Kabat-Zinn, the founding executive director of the Center for Mindfulness in Medicine, Health Care and Society at the University of Massachusetts Medical School, emphasized the importance of focusing on the present in order to promote general health and overall well-being. His goal was not to leave the audience with "just facts," but rather provide them with strategies to help them bring about positive change, he said.
"You'll lose [facts] immediately," Kabat-Zinn said. "I'm trying to plant seeds in the fertile ground or garden of whatever it was that brought you here, so that when you leave you will keep those seeds nurtured in a certain way."
Mindfulness is a new approach to life that is energized by a desire "to be as alive as you can be while you have the chance," Kabat-Zinn said.
"This is not a philosophy, a technique, a special state," he said. "It's a way of being."
During his presentation, Kabat-Zinn sat down on a stool and remained silent for approximately a minute.
"Maybe you're waiting for something else to happen," he said. "Nothing else happens this is it."
Although audience members might have hoped for a special "meditative state" as they sat in silence with him, Kabat-Zinn explained that expecting such a state is a mistaken interpretation of mindfulness and reality.
Kabat-Zinn encouraged audience members to set aside their past experiences of pain or suffering in order to focus on the current moment.
"The sum total of this universe is good enough to have gotten you here today," he said. "It's good enough for now."
Kabat-Zinn then led the audience through a meditation exercise. Asking audience members to assume a posture that embodied "wakefulness and dignity," he displayed a set of bells and instructed audience members to follow the sound of the bells into the space of the air.
Sound awareness is an important part of mindfulness, Kabat-Zinn said, explaining that the exercise demonstrated how hearing can help "anchor attention."

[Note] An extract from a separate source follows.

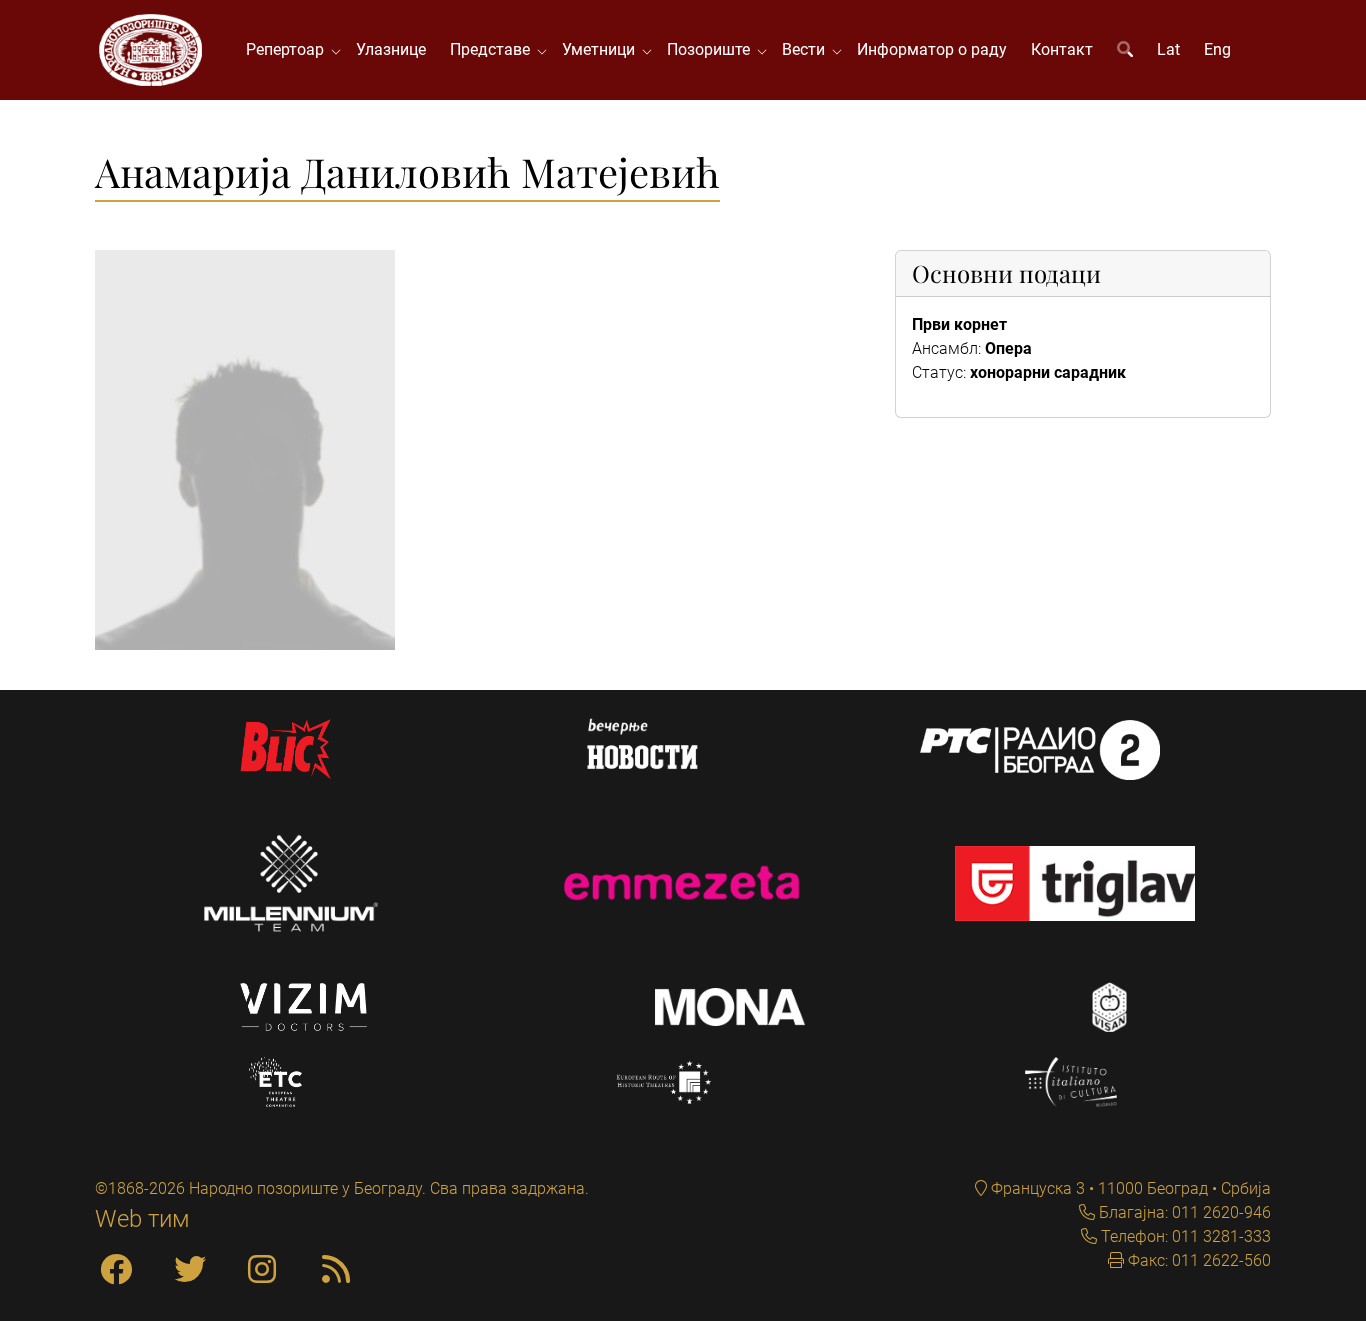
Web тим (142, 1219)
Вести (807, 49)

He then asked individuals to stop focusing on hearing and turn their attention to the breath moving in and out of their bodies. The exercise was not about the sound of the bells or the breath in the body, but rather the importance of awareness and the ability to "non-conceptually" think about the body's processes, Kabat-Zinn said.
"I'm pointing to something that's already yours, that has tremendous healing power," he said.

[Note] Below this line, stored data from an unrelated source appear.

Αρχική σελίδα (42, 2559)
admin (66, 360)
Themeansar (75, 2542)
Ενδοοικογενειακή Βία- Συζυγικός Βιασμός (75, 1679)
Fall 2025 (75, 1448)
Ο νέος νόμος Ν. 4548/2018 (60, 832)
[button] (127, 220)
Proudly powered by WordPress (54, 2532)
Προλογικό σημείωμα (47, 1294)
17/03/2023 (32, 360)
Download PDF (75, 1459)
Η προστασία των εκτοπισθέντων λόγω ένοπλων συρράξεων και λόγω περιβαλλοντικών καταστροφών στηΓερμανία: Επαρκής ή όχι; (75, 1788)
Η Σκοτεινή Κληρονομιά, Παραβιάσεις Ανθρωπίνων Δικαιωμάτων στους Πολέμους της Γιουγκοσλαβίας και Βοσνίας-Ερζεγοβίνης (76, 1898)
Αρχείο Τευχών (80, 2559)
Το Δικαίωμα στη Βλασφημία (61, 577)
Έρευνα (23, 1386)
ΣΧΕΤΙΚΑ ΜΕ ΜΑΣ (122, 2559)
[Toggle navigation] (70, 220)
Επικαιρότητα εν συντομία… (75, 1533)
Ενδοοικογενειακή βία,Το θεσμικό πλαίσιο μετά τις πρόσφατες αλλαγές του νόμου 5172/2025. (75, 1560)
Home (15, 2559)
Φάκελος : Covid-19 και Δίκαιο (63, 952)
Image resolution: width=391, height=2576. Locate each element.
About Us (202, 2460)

Although some physicians are skeptical about healing through nonconventional methods, the words "medicine" and "meditation" grow out of the same Indo-European roots and the impacts of both in curing illnesses are "joined at the hip," Kabat-Zinn said.
"It's not so radical to bring them together in mainstream critical care it's essential," he said.
Kabat-Zinn cited an ongoing study by Nobel Prize-winning molecular biologist Elizabeth Blackburn, which he said provides "incontrovertible evidence" that stress increases the degradation rate of the ends of chromosomes, called telomeres. An individual's ability to manage stress can lead to longer and healthier telomeres, he said.
Kabat-Zinn said he wanted audience members to take away the idea that individuals should not "take things personally when they're not personal."
"You have the potential to live your life as if it really matters, and it does," he said.
Kabat-Zinn's lecture, "The Healing Power of Mindfulness: Living as if Your Moments Really Mattered," was sponsored by the Dartmouth-Hitchcock Palliative Care Service, Norris Cotton Cancer Center and the Tucker Foundation.